> Directions for this task
Quote the text of every entry below word for word, leaving out the pictures.

> Given records
=====

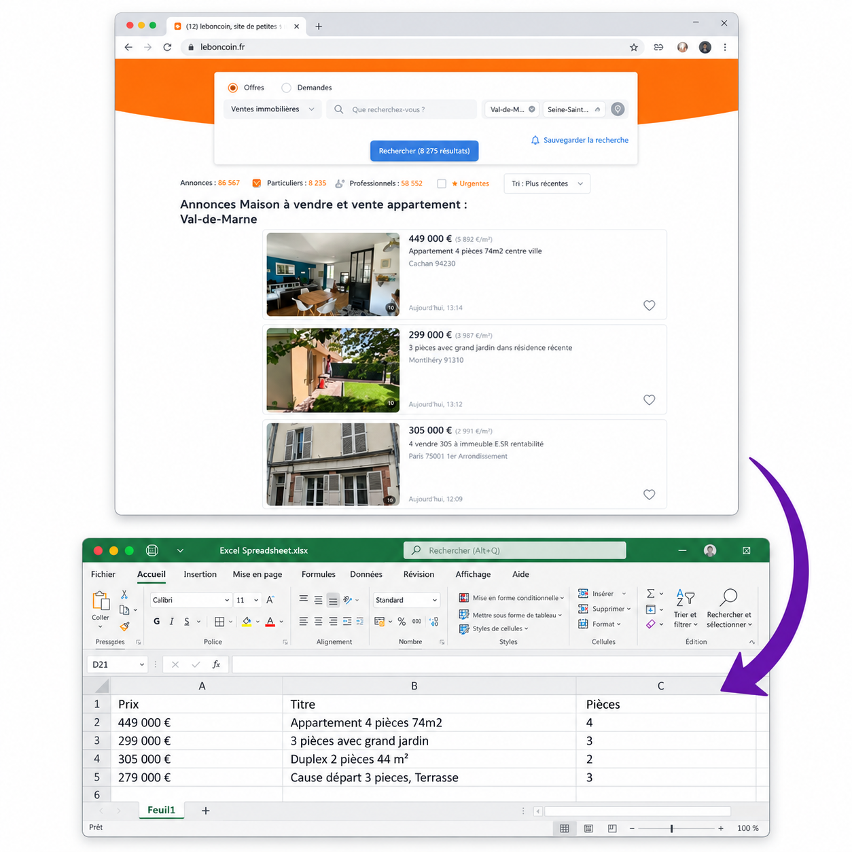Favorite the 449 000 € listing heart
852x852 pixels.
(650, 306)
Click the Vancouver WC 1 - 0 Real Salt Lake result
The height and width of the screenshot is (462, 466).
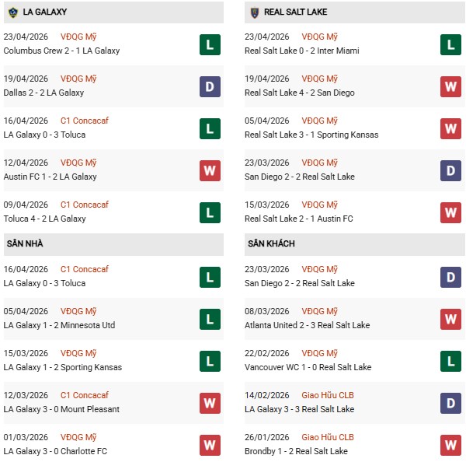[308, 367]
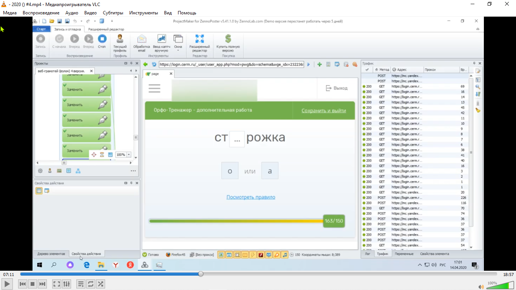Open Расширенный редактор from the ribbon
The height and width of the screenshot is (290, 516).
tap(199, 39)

=====

> Completed task
Favorite the 449 000 € listing heart
852x852 pixels.
(650, 306)
Click the Vancouver WC 1 - 0 Real Salt Lake result
The height and width of the screenshot is (462, 466).
[308, 367]
Open Расширенный редактор from the ribbon
The height and width of the screenshot is (290, 516).
tap(199, 39)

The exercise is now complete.